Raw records
++++++++++
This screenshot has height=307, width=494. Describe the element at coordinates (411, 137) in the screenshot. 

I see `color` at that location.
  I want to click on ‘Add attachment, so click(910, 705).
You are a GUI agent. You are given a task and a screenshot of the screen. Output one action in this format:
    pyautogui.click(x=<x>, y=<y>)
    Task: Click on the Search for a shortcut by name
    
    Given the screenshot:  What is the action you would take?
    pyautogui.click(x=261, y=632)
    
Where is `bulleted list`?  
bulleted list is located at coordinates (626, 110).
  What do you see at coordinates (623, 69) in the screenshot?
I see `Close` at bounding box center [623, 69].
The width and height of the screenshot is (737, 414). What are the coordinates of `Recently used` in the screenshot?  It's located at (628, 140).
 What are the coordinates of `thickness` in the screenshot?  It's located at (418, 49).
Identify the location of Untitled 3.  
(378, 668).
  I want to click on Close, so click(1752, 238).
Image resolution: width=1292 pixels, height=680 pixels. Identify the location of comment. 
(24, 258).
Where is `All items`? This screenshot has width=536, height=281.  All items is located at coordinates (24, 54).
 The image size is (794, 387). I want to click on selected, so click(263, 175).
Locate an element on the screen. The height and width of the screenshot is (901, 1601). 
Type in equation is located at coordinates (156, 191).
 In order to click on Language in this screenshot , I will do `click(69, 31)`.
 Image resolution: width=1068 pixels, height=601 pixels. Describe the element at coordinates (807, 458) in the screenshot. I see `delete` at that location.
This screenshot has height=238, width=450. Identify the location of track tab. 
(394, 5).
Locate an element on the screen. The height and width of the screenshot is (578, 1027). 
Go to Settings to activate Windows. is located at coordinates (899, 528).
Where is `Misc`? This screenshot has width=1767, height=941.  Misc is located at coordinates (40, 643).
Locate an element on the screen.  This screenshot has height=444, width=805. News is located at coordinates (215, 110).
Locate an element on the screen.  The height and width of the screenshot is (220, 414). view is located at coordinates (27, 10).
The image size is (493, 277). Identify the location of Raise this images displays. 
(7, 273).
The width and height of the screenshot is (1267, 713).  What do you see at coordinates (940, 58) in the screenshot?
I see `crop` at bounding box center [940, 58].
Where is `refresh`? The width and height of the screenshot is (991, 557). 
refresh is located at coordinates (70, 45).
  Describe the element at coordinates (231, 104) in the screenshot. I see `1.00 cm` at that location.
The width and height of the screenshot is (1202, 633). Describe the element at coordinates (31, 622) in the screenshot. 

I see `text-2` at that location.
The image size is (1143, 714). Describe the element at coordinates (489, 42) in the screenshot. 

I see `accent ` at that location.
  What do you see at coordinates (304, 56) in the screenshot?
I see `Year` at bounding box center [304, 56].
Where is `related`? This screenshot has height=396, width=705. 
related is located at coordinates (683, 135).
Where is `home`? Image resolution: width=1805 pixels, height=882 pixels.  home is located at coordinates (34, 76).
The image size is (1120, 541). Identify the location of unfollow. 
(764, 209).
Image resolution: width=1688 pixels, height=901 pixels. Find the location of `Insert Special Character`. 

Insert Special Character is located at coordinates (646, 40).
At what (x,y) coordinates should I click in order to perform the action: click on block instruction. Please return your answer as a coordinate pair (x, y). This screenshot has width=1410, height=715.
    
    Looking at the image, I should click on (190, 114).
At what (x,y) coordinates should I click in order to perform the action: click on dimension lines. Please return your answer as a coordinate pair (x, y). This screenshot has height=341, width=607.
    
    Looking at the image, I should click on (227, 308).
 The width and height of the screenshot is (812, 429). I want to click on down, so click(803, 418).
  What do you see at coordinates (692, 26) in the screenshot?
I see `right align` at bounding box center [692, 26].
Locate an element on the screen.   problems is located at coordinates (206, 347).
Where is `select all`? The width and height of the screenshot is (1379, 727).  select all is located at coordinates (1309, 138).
++++++++++
Copy every item above word for word, keeping each line unchanged.

This screenshot has height=307, width=494. Describe the element at coordinates (411, 137) in the screenshot. 

I see `color` at that location.
  I want to click on ‘Add attachment, so click(910, 705).
You are a GUI agent. You are given a task and a screenshot of the screen. Output one action in this format:
    pyautogui.click(x=<x>, y=<y>)
    Task: Click on the Search for a shortcut by name
    
    Given the screenshot:  What is the action you would take?
    pyautogui.click(x=261, y=632)
    
Where is `bulleted list`?  
bulleted list is located at coordinates (626, 110).
  What do you see at coordinates (623, 69) in the screenshot?
I see `Close` at bounding box center [623, 69].
The width and height of the screenshot is (737, 414). What are the coordinates of `Recently used` in the screenshot?  It's located at (628, 140).
 What are the coordinates of `thickness` in the screenshot?  It's located at (418, 49).
Identify the location of Untitled 3.  
(378, 668).
  I want to click on Close, so click(1752, 238).
Image resolution: width=1292 pixels, height=680 pixels. Identify the location of comment. 
(24, 258).
Where is `All items`? This screenshot has width=536, height=281.  All items is located at coordinates (24, 54).
 The image size is (794, 387). I want to click on selected, so click(263, 175).
Locate an element on the screen. The height and width of the screenshot is (901, 1601). 
Type in equation is located at coordinates (156, 191).
 In order to click on Language in this screenshot , I will do `click(69, 31)`.
 Image resolution: width=1068 pixels, height=601 pixels. Describe the element at coordinates (807, 458) in the screenshot. I see `delete` at that location.
This screenshot has height=238, width=450. Identify the location of track tab. 
(394, 5).
Locate an element on the screen. The height and width of the screenshot is (578, 1027). 
Go to Settings to activate Windows. is located at coordinates (899, 528).
Where is `Misc`? This screenshot has width=1767, height=941.  Misc is located at coordinates (40, 643).
Locate an element on the screen.  This screenshot has height=444, width=805. News is located at coordinates (215, 110).
Locate an element on the screen.  The height and width of the screenshot is (220, 414). view is located at coordinates (27, 10).
The image size is (493, 277). Identify the location of Raise this images displays. 
(7, 273).
The width and height of the screenshot is (1267, 713).  What do you see at coordinates (940, 58) in the screenshot?
I see `crop` at bounding box center [940, 58].
Where is `refresh`? The width and height of the screenshot is (991, 557). 
refresh is located at coordinates (70, 45).
  Describe the element at coordinates (231, 104) in the screenshot. I see `1.00 cm` at that location.
The width and height of the screenshot is (1202, 633). Describe the element at coordinates (31, 622) in the screenshot. 

I see `text-2` at that location.
The image size is (1143, 714). Describe the element at coordinates (489, 42) in the screenshot. 

I see `accent ` at that location.
  What do you see at coordinates (304, 56) in the screenshot?
I see `Year` at bounding box center [304, 56].
Where is `related`? This screenshot has height=396, width=705. 
related is located at coordinates (683, 135).
Where is `home`? Image resolution: width=1805 pixels, height=882 pixels.  home is located at coordinates (34, 76).
The image size is (1120, 541). Identify the location of unfollow. 
(764, 209).
Image resolution: width=1688 pixels, height=901 pixels. Find the location of `Insert Special Character`. 

Insert Special Character is located at coordinates (646, 40).
At what (x,y) coordinates should I click in order to perform the action: click on block instruction. Please return your answer as a coordinate pair (x, y). This screenshot has width=1410, height=715.
    
    Looking at the image, I should click on (190, 114).
At what (x,y) coordinates should I click in order to perform the action: click on dimension lines. Please return your answer as a coordinate pair (x, y). This screenshot has height=341, width=607.
    
    Looking at the image, I should click on (227, 308).
 The width and height of the screenshot is (812, 429). I want to click on down, so click(803, 418).
  What do you see at coordinates (692, 26) in the screenshot?
I see `right align` at bounding box center [692, 26].
Locate an element on the screen.   problems is located at coordinates (206, 347).
Where is `select all`? The width and height of the screenshot is (1379, 727).  select all is located at coordinates (1309, 138).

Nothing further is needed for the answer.